While the fate of Lake Winnipeg now demands aggressive scientific, environmental, and political action, the wisdom of Indigenous knowledge is now helping to shape attitudes towards this Lake and our understanding of fresh water.
We need to take traditional (Indigenous) knowledge seriously in climate change debates and that’s because they’ve been on the front lines of it, they’re seeing it. Western science and Western society doesn’t have a way of life and a way of understanding relationships with nature that we desperately need for the future.
Home to Canada’s largest concentration of First Nations and Métis people, Indigenous peoples here continue to cherish their harmonious relationship with nature, one they’ve nurtured long before the arrival of European settlers. Directly across the lake from Gimli the Sagkeeng First Nation’s Turtle Lodge is a spiritual center of indigenous teaching led by Anishinabe Knowledge Keepers.
Teepees and Totem Pole at Winnipeg.
I’ve been invited by Elder Dave Courchene to attend ‘Onjisay Aki’, a climate change conference the Turtle Lodge is hosting. For the next three days, Anishinabe Knowledge Keepers will be leading Youth on a cultural and spiritual journey that seeks to show them how solutions for Lake Winnipeg challenges reside within ourselves.

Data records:
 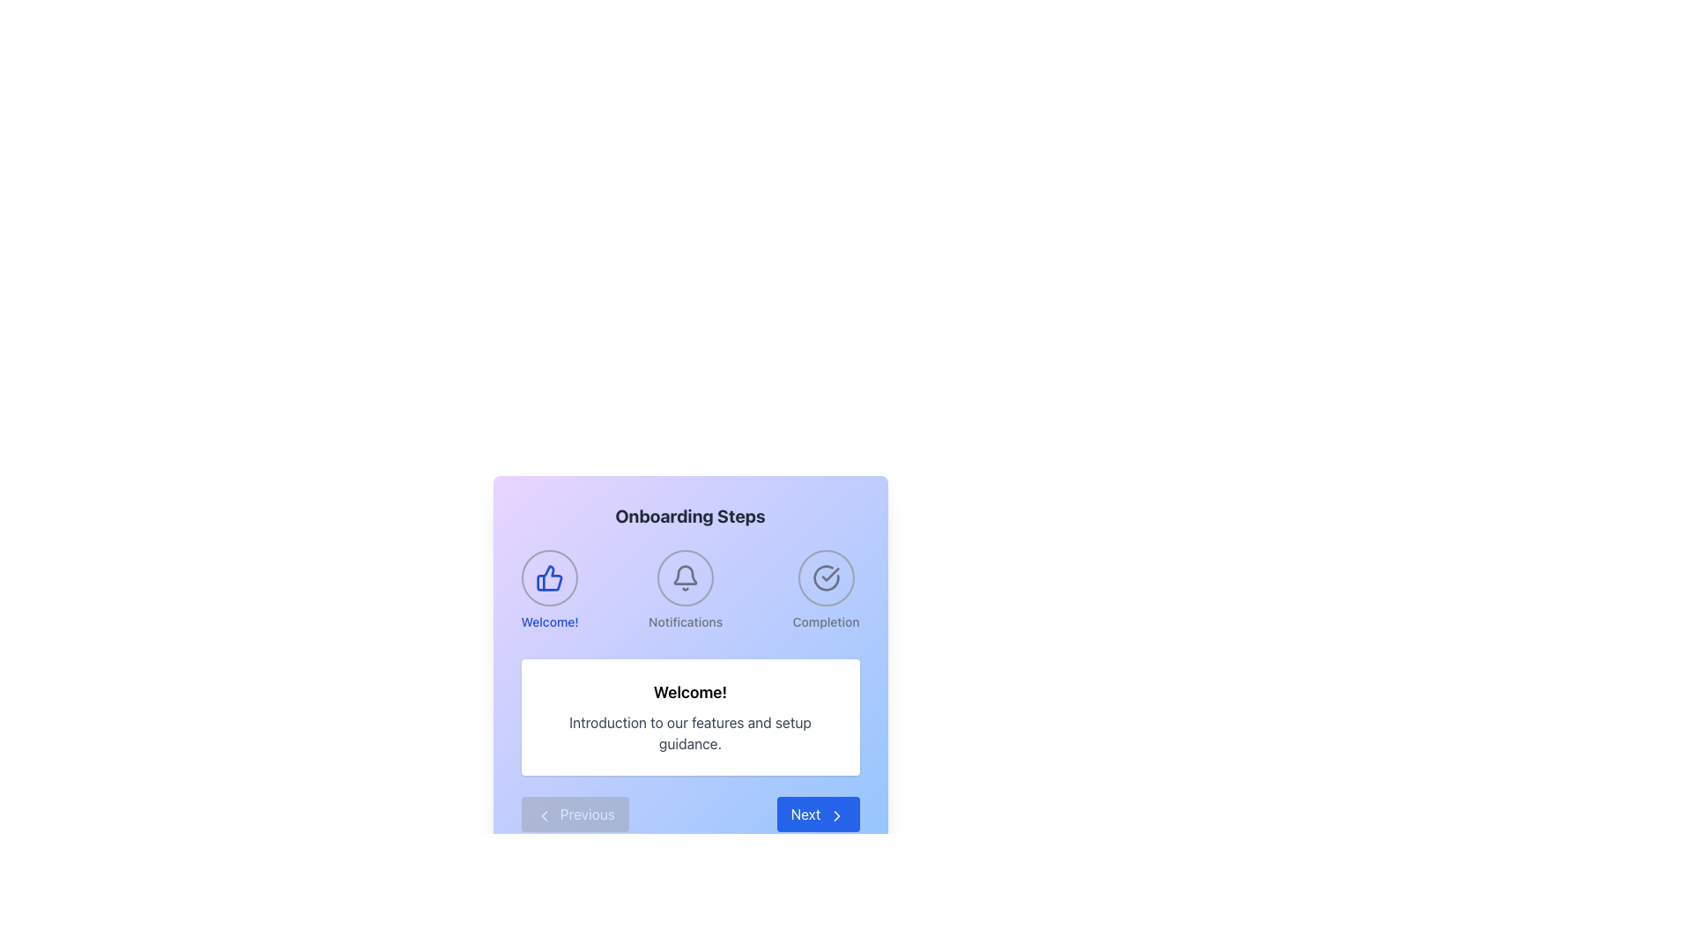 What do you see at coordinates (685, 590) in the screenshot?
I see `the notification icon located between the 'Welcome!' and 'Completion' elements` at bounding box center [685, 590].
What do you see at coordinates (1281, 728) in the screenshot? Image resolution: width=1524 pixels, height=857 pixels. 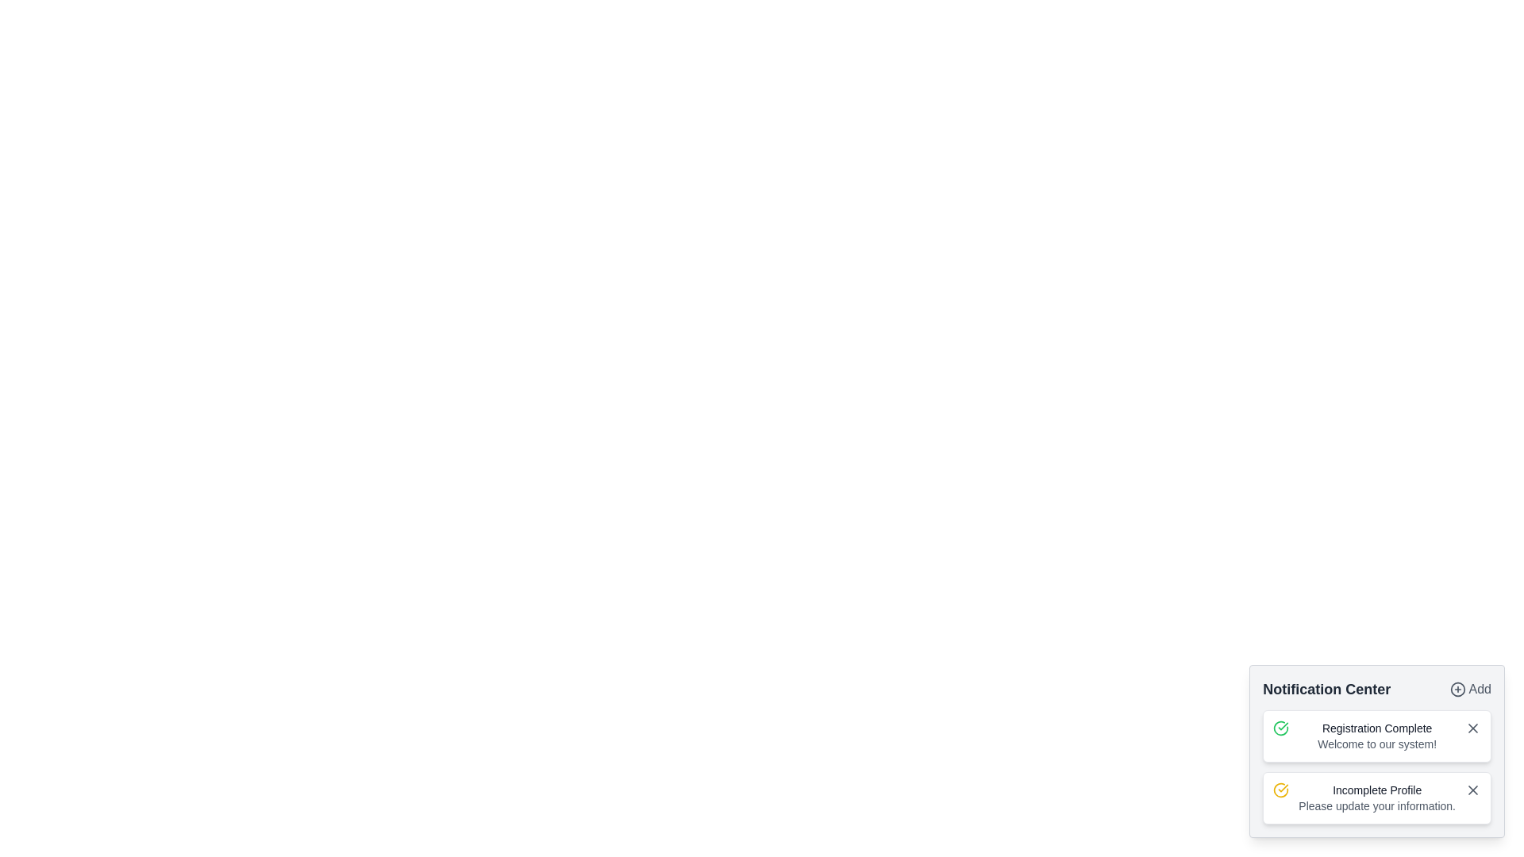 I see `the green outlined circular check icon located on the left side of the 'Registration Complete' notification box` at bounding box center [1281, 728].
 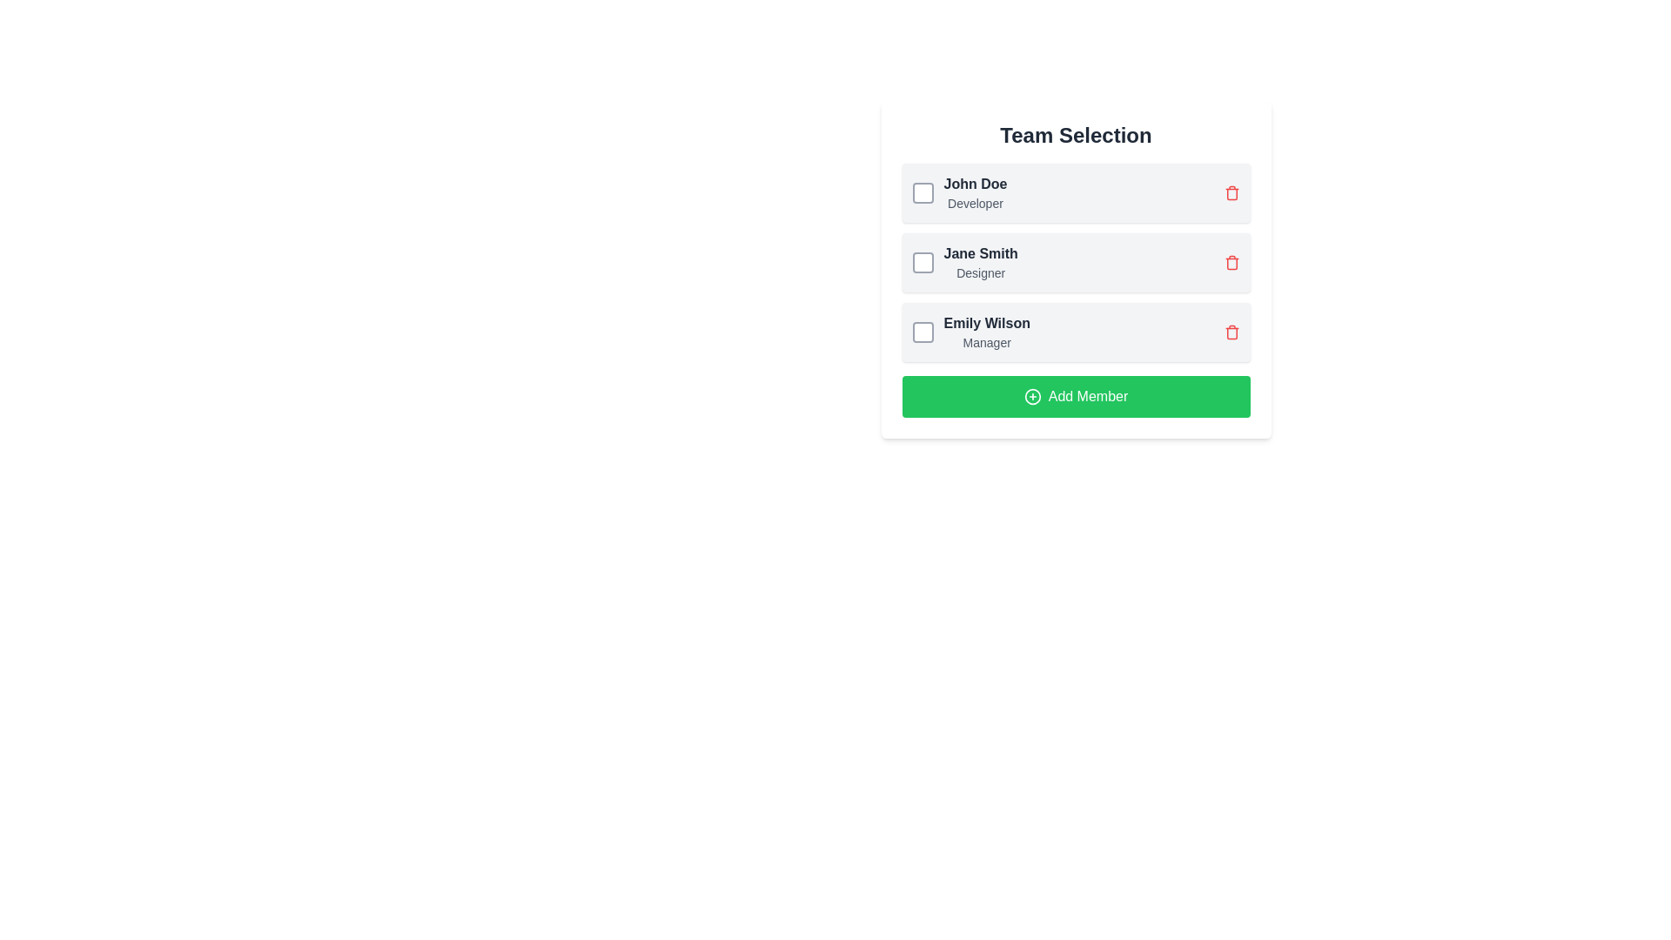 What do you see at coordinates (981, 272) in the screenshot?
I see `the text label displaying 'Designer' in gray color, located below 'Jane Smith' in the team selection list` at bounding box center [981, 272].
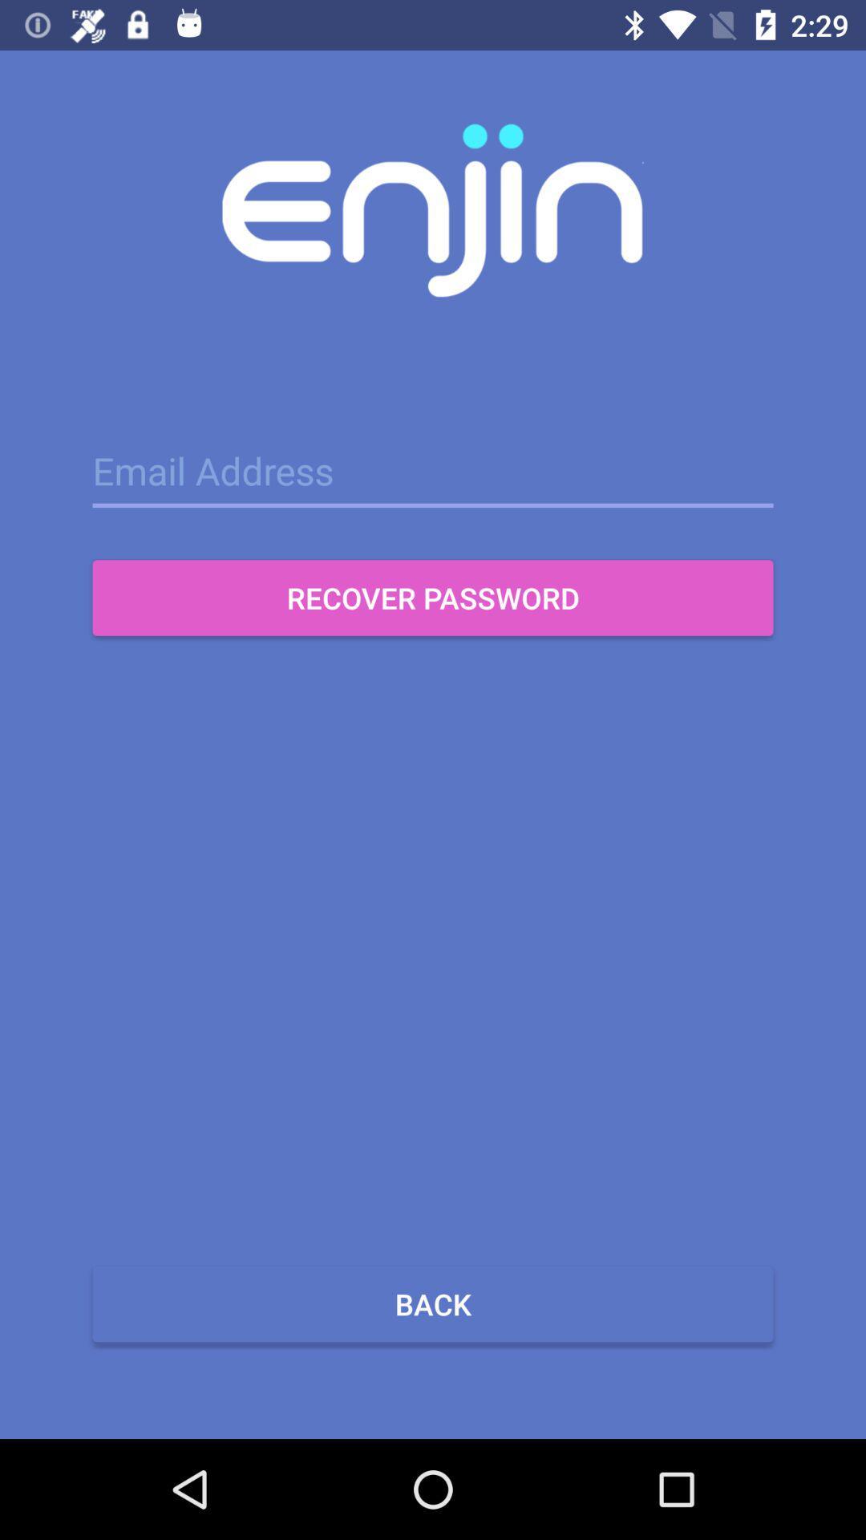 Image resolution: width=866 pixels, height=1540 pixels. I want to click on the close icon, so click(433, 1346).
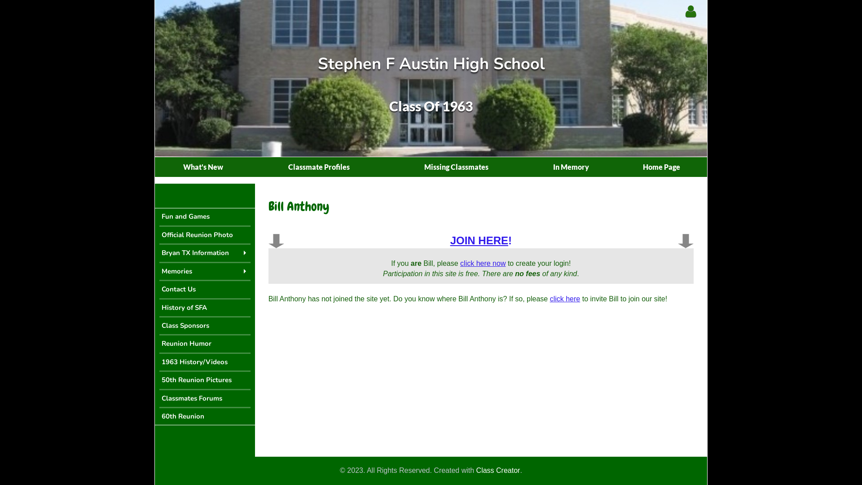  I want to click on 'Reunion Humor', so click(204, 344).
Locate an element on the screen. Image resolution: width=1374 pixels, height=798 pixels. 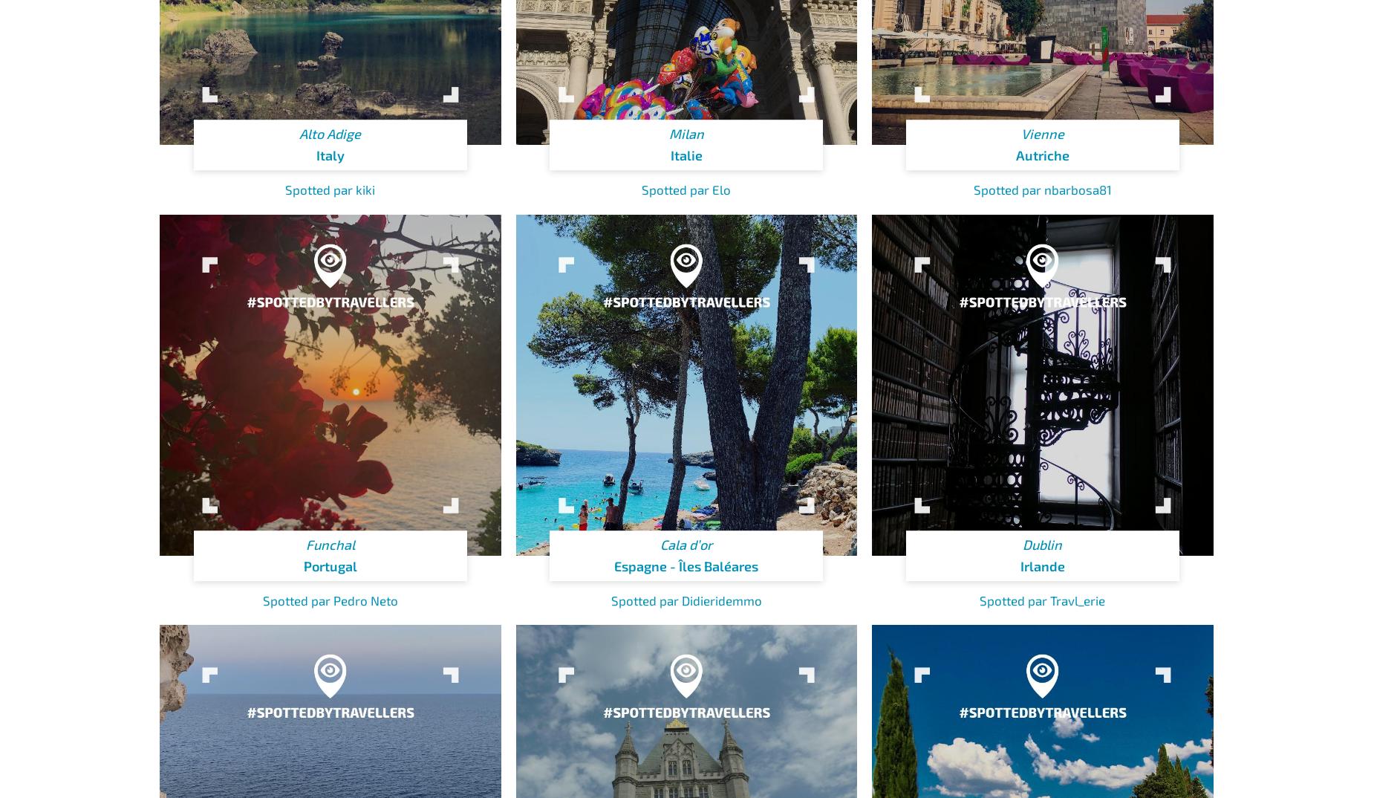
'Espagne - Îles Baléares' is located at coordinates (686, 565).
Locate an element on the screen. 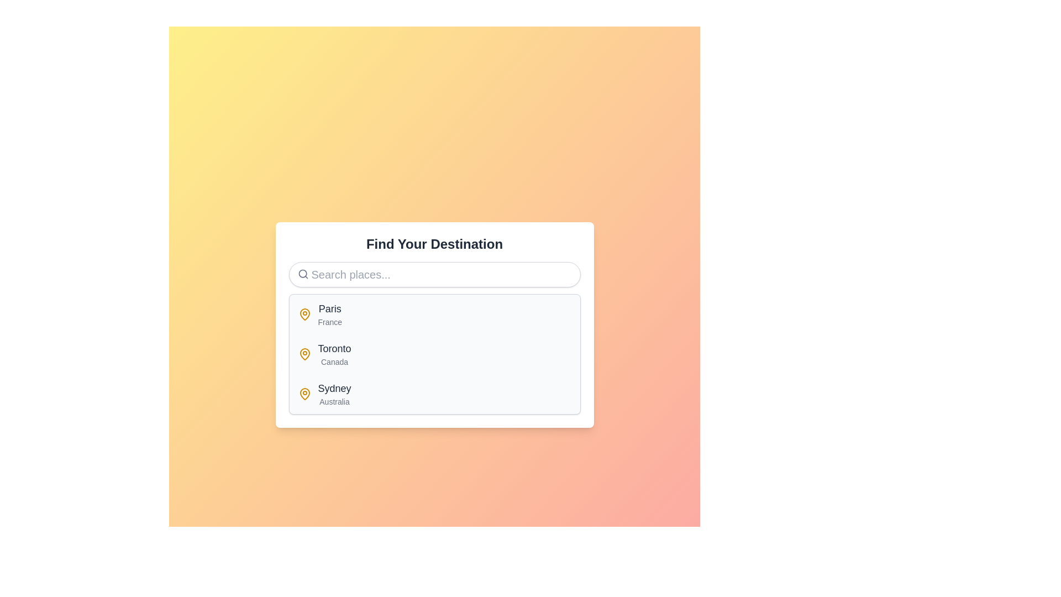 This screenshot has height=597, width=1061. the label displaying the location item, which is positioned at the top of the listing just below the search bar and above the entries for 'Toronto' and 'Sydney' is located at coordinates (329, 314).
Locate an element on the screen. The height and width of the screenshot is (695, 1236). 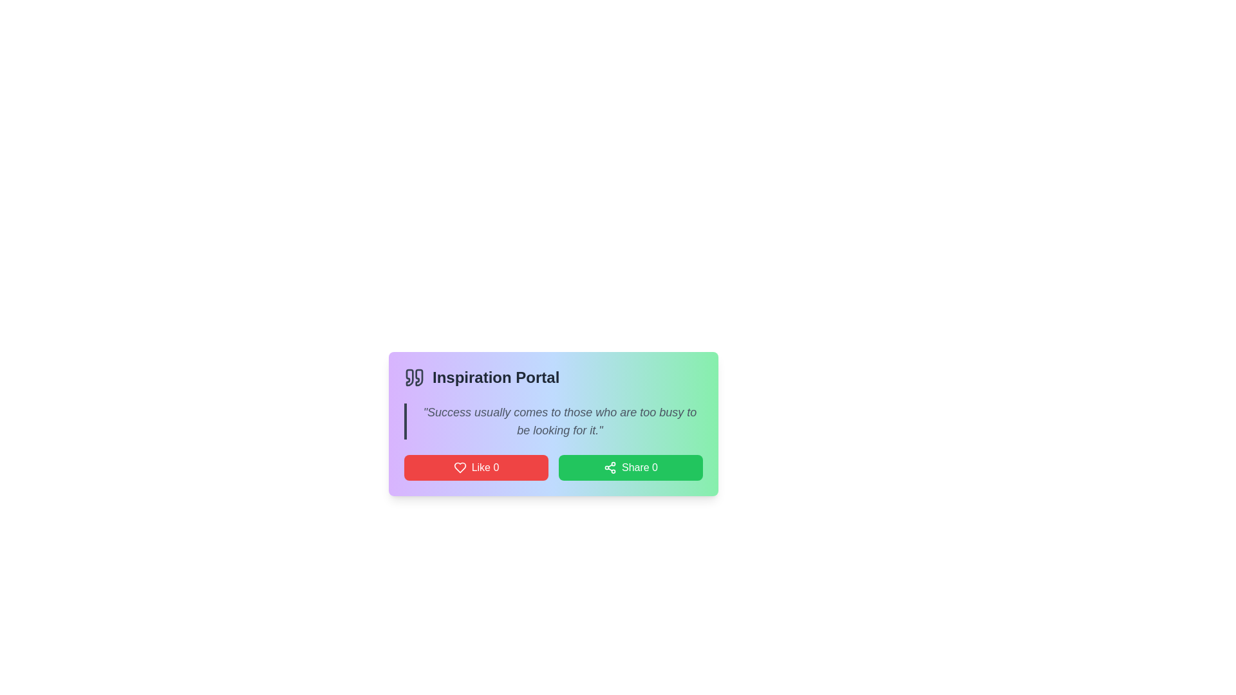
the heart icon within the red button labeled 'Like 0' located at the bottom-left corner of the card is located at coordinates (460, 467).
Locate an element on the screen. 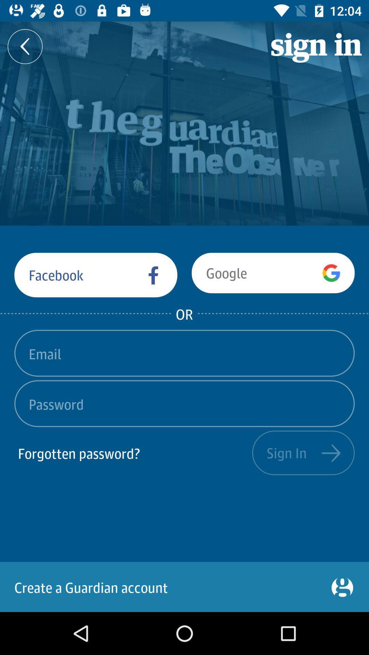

PROBLEMS TO WORK ON:
1 > Repeat the part of the Lake Winnipeg text that begins at the words "While the fate" and stops after the words "of fresh water.".
2 > Pick up the Lake Winnipeg text after its last sentence and continue it.

RESPONSES TO THE EXERCISE:
1 >
While the fate of Lake Winnipeg now demands aggressive scientific, environmental, and political action, the wisdom of Indigenous knowledge is now helping to shape attitudes towards this Lake and our understanding of fresh water.

2 >
The Onjisay Aki Climate Conference inside the Turtle Lodge
Anishinabe Knowledge Keeper and Leading Man Dave Courchene
Lake Winnipeg is at the bottom of the flow of all the rivers. Whatever man has put in there that is unnatural, we’re the ones that get it, and if we can’t change our attitude and the way we are treating the land, then we face extinction as a human species.
For over a thousand years, wild rice has been a staple food of Indigenous peoples in this region of Canada and the neighboring northern USA. As part of the Onjisay Aki Youth Climate Change Conference, Elders from the Sagkeeng First Nation are taking their Youth onto the water to practice their culture, pick wild rice and consider how climate change is affecting their traditional ways of life. They’ve asked me to join their group so I’m about to learn how to pick wild rice.
This is our traditional territory, it belongs to the Ojibway people and wild rice is our staple. We used to have a ceremony for the wild rice because it has vitamins in it, it’s like a medicine.
To further connect youth to their ancestors and history, Knowledge Keepers from the Turtle Lodge are leading a group from the climate change conference to ‘Manitou Api’ a sacred site of Anishinabe petroyglyphs and petroforms. I’m honored that they’ve invited me to join them to this spiritual place. This afternoon I’ll have the opportunity to speak with some of the people participating in Onjisay Aki to see why they’ve come and what they hope to gain from their experience.
Knowledge Keeper, Florence Paynter
Making an offering of tobacco as we enter their sacred site
Holly Morrisseau and her children
Cole Hamilton, Youth Participant
Our youth have had a tremendous opportunity to come with us, so we can continue to pass on and acknowledge that gift
that has been part of our life from the beginning of time.
As the youth climate change conference comes to a close, I am thankful to all the Knowledge Keepers for giving Native Planet this opportunity to share in the teachings of the Turtle Lodge. Before I leave Manitoba, I’m going to meet one last time with Dave Courchene, the spiritual leader of the Turtle Lodge, to express our thanks and see what he takes away from the Onjisay Aki Youth Climate Change conference.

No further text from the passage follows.